= EXERCISE PASSAGE =
☆ ☆ ☆ ☆ ☆
“Microorganisms present in the intestine, collectively called the gut microbiota, are essential to our health,” explains Maria Rescigno from the European Institute of Oncology in Italy, who led the DENDROworld project. “They break down larger molecules – like complex sugars – that we as humans are not equipped to degrade, enabling us to harvest more energy from food. They are also essential in the correct development of our immune system.”

However, alterations in microbiota composition – a condition called dysbiosis – have been associated with obesity, diabetes and cancer, although it is not yet clear whether dysbiosis is a cause or an effect of the disease. A key goal of the ERC-funded DENDROworld project was therefore to better understand exactly how microbiota is tolerated within the gut.

Breakthrough findings

“We achieved two major results,” says Rescigno. “First, we found that epithelial cells –those that line the intestine – release a molecule called Thymic stromal lymphopoietin (TSLP) that comes in two flavours; a short isoform, which is responsible for the establishment of tolerance, and a long isoform, which is responsible for the establishment of inflammation.”

Rescigno and her team found that the short isoform is expressed in the healthy tissue, while the long isoform is expressed only in inflamed tissue such as in atopic dermatitis and ulcerative colitis. This discovery opens up the possibility of using the TSLP short peptide to fight inflammatory diseases by re-establishing immune tolerance. This finding has since been patented.

Secondly, the project discovered that the composition of microbiota is dependent on the amount and diversity of the mucosal immunoglobulin of the A type (IgA). “[This] is dependent on the amount of IgAs that is inherited and/or delivered by the mother through milk,” explains Rescigno. “This discovery has implications in the first phases of life, as it indicates that delivering IgAs early in life can positively impact microbiota diversity.”

As changes in microbiota composition have been associated with certain diseases, this finding could give new-born babies a ‘push’ in the right direction.

New research possibilities

The project’s success has enabled Rescigno to launch a second ERC-funded project, called HOMEOGUT, which relates to the patented findings on TSLP. “We wanted to go deeper into understanding the mechanisms of the short isoform,” she explains. “Here, we focus more on what it is that enables our body to avoid microbiota from spreading. How do we protect ourselves and prevent microbiota from entering the blood stream, for example?”

So far, the project has demonstrated the existence of a gut vascular barrier, similar in structure to the blood brain barrier that controls the flux of molecules capable of entering the host.

“We found that this barrier is disrupted in coeliac disease patients who have liver damage,” says Rescigno. “We therefore successfully demonstrated a link between the gut and the liver that can be disrupted by disease. We are now evaluating the barrier in other disorders and whether this can be a new target of intervention in several diseases, including cancer.”

Rescigno is excited about the potential impact that this line of research could have in terms of developing new therapeutic treatments, and is certain that the progress she has made would not have been possible without support from the ERC.

“These grants are so crucial because they provide you with a stable financial situation for long-term projects,” she says. “Having an ERC grant increases your chances of receiving other grants from national and international agencies, and I am now professor at the University of Milan, on the back of being an ERC awardee.”
☆ ☆ ☆ ☆ ☆
= PROBLEMS TO WORK ON =
• a. Transcribe the gut microbiota article starting at "Rescigno and her" and ending at "since been patented.".
• b. Translate this sentence from the gut microbiota article into Spanish: "Rescigno and her team found that the short isoform is expressed in the healthy tissue, while the long isoform is expressed only in inflamed tissue such as in atopic dermatitis and ulcerative colitis."

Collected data
☆ ☆ ☆ ☆ ☆
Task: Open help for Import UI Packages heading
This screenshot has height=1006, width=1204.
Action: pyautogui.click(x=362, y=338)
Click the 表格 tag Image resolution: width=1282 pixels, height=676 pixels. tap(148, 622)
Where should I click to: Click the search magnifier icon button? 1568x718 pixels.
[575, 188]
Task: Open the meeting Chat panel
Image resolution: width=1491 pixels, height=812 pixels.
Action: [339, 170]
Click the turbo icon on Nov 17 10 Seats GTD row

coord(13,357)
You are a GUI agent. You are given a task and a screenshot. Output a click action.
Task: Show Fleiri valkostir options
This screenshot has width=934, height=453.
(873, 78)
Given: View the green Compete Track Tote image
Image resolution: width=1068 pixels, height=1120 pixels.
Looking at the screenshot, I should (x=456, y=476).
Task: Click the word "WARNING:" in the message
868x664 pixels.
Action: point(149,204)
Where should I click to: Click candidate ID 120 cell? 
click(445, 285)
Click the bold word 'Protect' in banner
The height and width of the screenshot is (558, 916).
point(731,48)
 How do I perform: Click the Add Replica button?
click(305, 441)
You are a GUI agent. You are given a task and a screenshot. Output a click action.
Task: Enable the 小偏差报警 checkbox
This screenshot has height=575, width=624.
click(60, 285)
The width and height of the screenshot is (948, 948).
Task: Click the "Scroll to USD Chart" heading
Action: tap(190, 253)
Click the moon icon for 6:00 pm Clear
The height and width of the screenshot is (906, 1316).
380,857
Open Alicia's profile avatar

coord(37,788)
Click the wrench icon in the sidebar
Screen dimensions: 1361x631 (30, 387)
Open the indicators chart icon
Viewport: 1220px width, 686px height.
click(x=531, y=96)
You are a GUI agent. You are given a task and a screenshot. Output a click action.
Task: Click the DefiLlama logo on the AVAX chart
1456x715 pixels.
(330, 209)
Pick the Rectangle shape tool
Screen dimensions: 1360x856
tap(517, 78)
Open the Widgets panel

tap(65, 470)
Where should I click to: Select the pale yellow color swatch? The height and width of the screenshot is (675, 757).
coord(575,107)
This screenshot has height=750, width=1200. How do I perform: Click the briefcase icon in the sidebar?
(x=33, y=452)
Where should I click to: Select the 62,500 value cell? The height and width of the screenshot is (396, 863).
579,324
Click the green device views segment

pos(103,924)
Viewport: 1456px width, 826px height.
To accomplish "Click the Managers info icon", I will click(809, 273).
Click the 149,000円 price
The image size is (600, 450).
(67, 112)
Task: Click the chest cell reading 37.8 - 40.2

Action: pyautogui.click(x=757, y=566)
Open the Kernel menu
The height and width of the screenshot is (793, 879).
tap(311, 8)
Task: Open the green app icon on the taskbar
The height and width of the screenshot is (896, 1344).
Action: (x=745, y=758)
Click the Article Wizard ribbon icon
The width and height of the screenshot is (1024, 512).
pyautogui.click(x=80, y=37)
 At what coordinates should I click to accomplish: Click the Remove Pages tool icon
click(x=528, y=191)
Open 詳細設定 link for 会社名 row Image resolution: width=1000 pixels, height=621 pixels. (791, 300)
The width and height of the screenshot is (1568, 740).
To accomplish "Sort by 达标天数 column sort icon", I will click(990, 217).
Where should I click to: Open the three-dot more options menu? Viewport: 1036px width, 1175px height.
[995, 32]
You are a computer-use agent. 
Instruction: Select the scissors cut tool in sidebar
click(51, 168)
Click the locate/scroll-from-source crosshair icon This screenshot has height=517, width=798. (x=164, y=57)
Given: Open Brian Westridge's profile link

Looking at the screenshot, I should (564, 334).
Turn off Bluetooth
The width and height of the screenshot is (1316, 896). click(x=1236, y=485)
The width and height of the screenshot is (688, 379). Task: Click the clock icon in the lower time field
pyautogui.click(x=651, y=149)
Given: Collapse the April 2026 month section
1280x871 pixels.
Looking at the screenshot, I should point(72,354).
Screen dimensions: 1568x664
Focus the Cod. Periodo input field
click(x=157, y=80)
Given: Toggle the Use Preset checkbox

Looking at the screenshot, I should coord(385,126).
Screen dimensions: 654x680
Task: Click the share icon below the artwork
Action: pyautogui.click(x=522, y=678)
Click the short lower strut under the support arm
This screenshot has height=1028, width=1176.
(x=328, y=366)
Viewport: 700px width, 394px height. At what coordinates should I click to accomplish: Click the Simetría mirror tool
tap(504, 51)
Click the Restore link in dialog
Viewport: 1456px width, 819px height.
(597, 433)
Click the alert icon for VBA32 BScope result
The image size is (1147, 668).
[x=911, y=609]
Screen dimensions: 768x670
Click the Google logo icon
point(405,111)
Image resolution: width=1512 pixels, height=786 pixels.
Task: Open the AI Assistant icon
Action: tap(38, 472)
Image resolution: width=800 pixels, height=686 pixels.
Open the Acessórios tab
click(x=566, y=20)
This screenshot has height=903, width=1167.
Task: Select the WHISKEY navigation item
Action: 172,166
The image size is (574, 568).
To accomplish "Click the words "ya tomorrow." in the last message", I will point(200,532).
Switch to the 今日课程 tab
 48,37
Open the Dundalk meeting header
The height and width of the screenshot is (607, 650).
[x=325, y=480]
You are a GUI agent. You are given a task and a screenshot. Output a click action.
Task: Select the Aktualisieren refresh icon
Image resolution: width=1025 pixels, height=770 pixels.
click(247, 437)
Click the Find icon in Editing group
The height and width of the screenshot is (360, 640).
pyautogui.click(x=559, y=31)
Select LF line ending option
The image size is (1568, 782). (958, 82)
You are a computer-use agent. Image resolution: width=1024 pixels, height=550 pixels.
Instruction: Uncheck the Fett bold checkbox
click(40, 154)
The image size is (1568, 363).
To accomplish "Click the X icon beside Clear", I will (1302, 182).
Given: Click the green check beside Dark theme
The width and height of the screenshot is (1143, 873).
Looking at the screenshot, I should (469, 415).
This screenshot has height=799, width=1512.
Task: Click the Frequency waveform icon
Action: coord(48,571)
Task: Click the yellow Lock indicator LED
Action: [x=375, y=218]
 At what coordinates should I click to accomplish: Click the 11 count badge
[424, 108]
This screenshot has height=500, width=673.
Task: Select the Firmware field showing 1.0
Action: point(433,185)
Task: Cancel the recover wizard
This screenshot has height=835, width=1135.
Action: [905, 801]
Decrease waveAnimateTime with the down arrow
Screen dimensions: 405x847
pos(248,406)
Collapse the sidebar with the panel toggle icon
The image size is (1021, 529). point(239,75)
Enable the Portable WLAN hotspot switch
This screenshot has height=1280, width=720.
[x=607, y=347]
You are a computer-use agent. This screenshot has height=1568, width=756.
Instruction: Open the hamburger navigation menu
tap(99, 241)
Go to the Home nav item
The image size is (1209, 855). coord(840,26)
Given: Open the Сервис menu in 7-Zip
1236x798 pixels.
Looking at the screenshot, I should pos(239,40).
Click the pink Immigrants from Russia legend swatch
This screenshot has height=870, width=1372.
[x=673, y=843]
☆ ☆ ☆ ☆ ☆
= TASK-BY-TASK OUTPUTS =
• a.
Rescigno and her team found that the short isoform is expressed in the healthy tissue, while the long isoform is expressed only in inflamed tissue such as in atopic dermatitis and ulcerative colitis. This discovery opens up the possibility of using the TSLP short peptide to fight inflammatory diseases by re-establishing immune tolerance. This finding has since been patented.

• b. Rescigno y su equipo descubrieron que la isoforma corta se expresa en el tejido sano, mientras que la isoforma larga se expresa solo en el tejido inflamado, como en la dermatitis atópica y la colitis ulcerosa.